There is little evidence in the literature on the effect of anti-VEGF therapy on nAMD in vitrectomized human eyes. Hahn [33] presented a case of successful treatment with aflibercept following single bevacizumab failure in a patient with recurrent choroidal neovascularization following prior macular translocation vitrectomy surgery for AMD. Jung et al. [34] reported a case series of 4 patients with AMD who were previously vitrectomized for macular pucker or macular hole. In their study, treatment with aflibercept was effective in controlling AMD. Because of faster clearance of anti-VEGF drug from vitrectomized eyes, injection of anti-VEGF drug in vitrectomized eyes is expected to be less efficient than in nonvitrectomized eyes [1012]. On the other hand, there are also reports that the intraocular pharmacokinetic profile of anti-VEGF drug in vitrectomized eyes is similar to that in non-vitrectomized eyes [35]. In this study, we did not examine the effect of anti-VEGF therapy without PPV in SMH eyes and in VH eyes. Therefore, it is unclear whether the effect of anti-VEGF therapy is attenuated in vitrectomized eyes. However, according to the clinical course of individual patients, visual acuity was improved or maintained while on anti-VEGF therapy after PPV, suggesting that anti-VEGF therapy may be effective in vitrectomized eyes.

There are several limitations in this study.
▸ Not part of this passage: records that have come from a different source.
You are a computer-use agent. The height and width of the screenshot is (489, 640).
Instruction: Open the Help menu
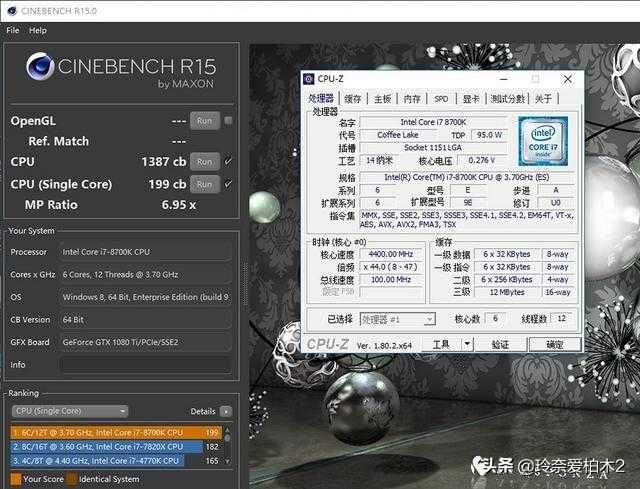pos(38,30)
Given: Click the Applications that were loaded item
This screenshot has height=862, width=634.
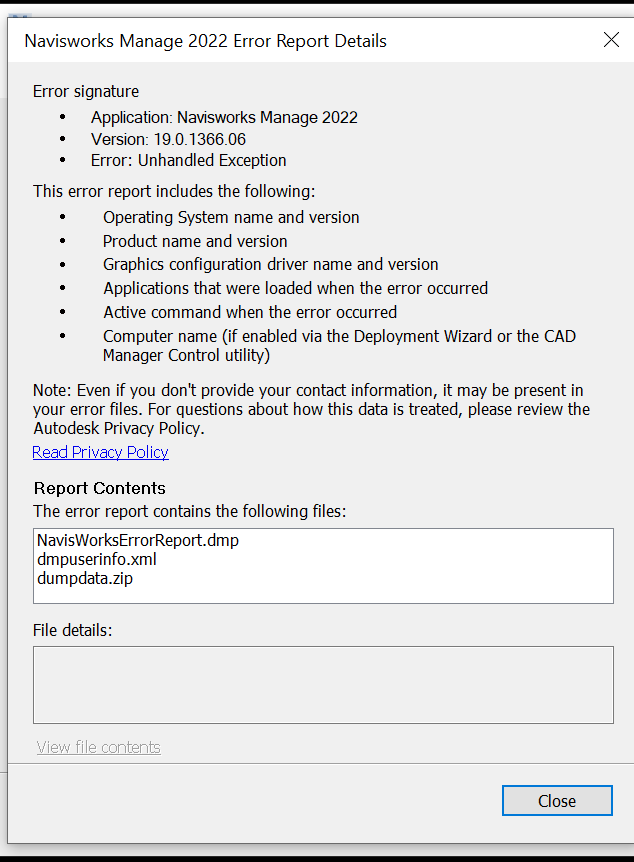Looking at the screenshot, I should [295, 288].
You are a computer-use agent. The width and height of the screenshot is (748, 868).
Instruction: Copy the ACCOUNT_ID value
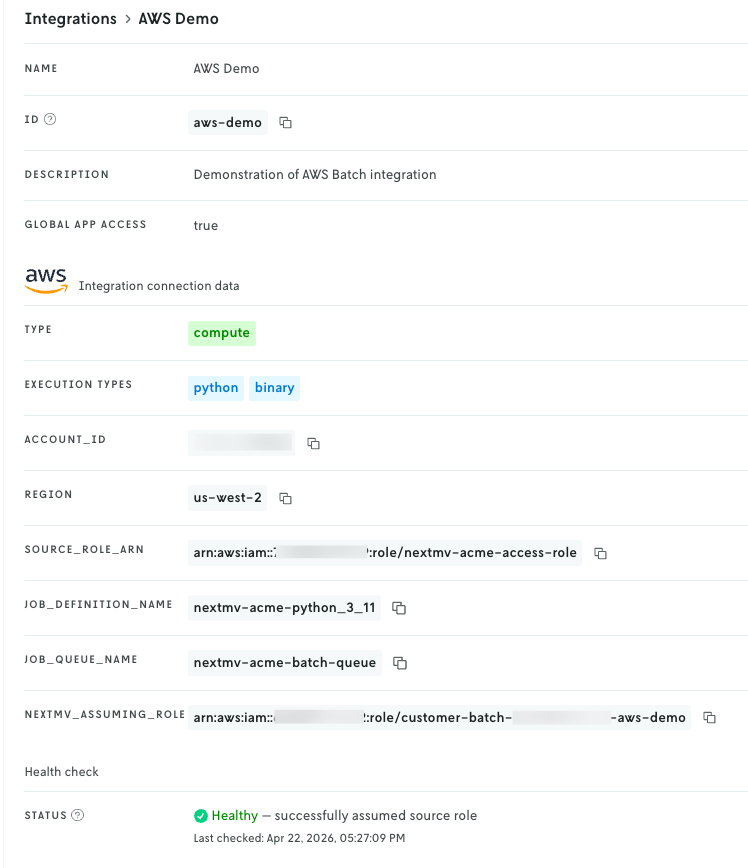pyautogui.click(x=313, y=443)
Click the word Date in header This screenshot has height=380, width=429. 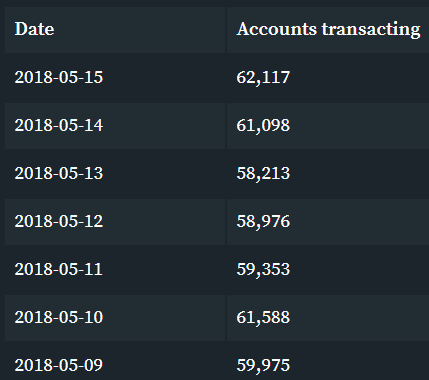34,29
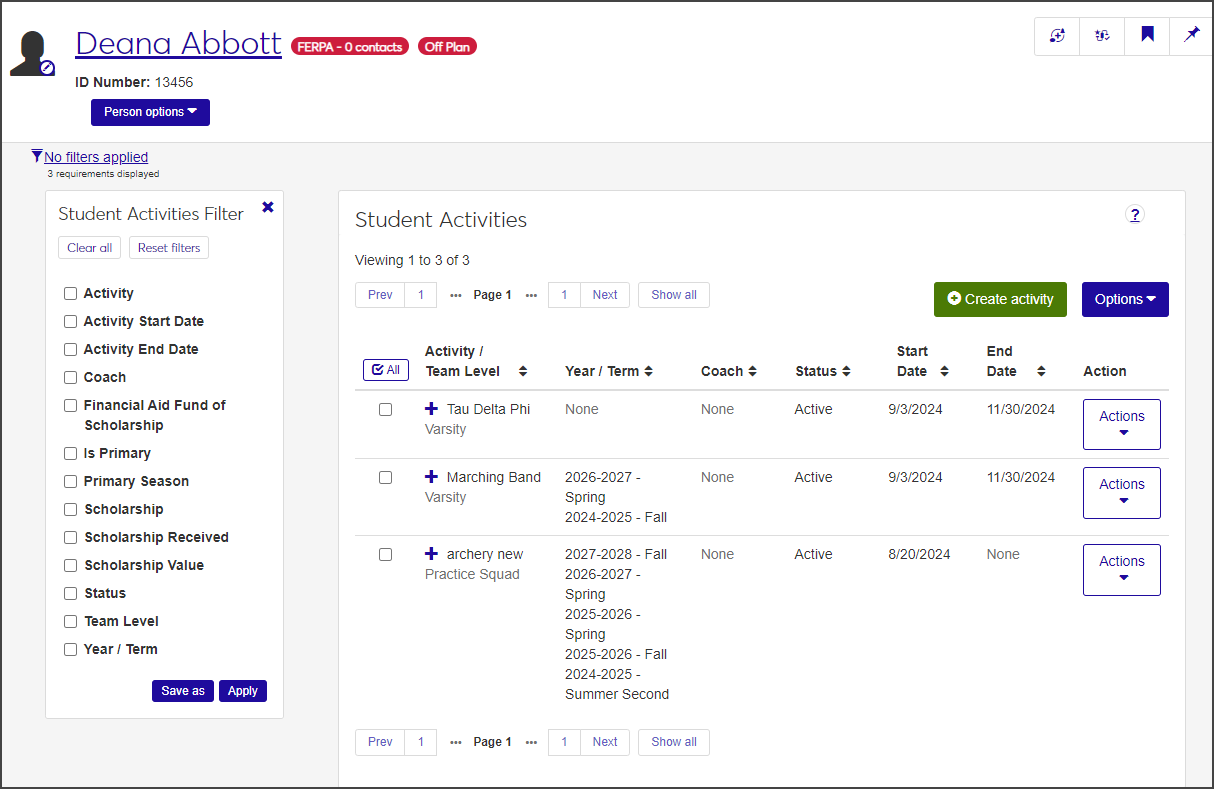This screenshot has width=1214, height=789.
Task: Select the archery new row checkbox
Action: pos(385,554)
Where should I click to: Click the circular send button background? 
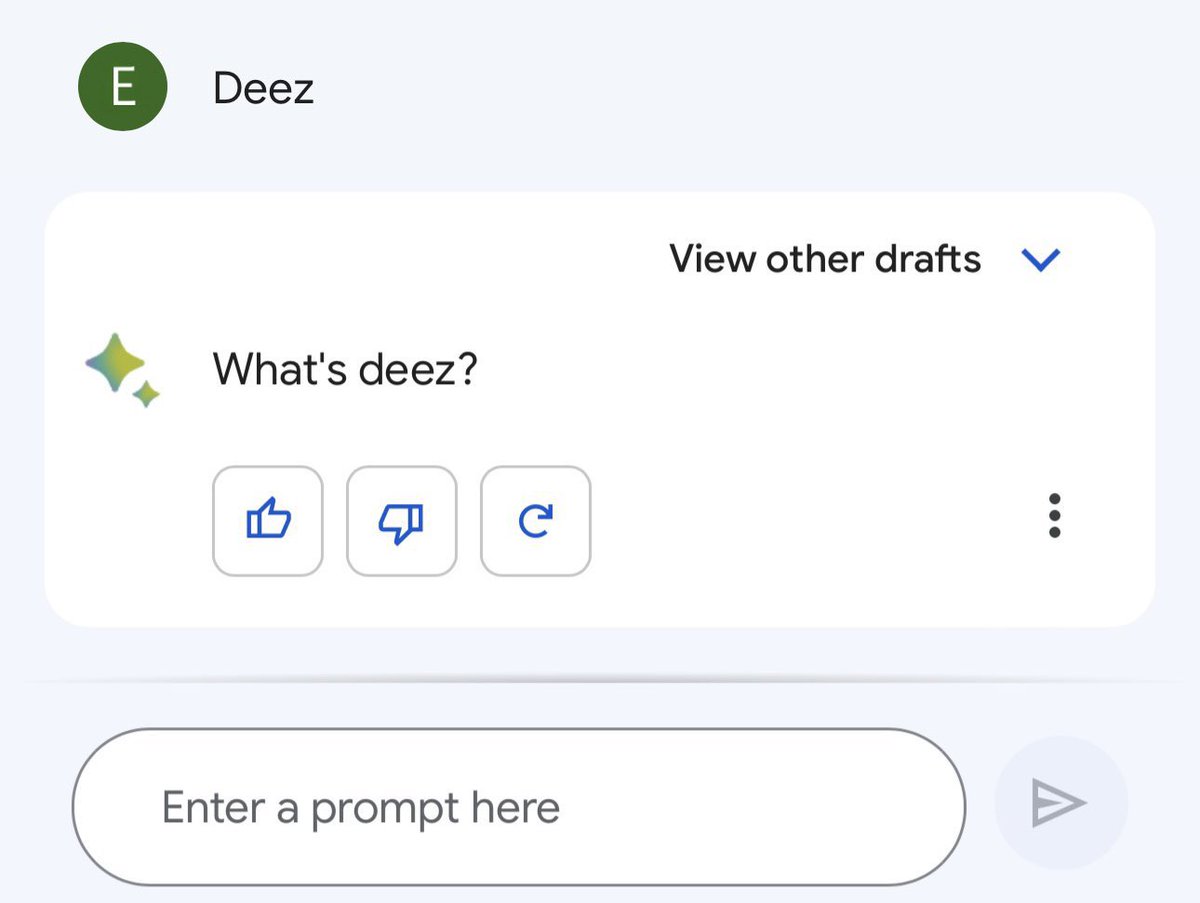[x=1061, y=803]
First, due to the small number of cases, this study lacks statistical power to detect significant differences. Second, in some cases, it was difficult to accurately assess the status of nAMD before PPV. Third, anti-VEGF therapy after PPV was generally used as reactive treatment, but was also used as proactive treatment in some patients. Therefore, the number of anti-VEGF injections did not accurately reflect the status of exudative changes.

In conclusion, BCVA improved in eyes with SMH at 6 and 12 months after PPV and was maintained until the last visit. BCVA improved significantly in eyes with VH at all time points after PPV. In eyes undergoing PPV for nAMD, recurrence of exudative changes after 11 months of initial PPV was rare.

Data Availability

The datasets during and/or analyzed during the current study available from the corresponding author on reasonable request.

Disclosure

This article was presented as a preprint [20] at https://www.researchsquare.com/article/rs-236894/v1.

Conflicts of Interest

The authors declare that they have no conflicts of interest.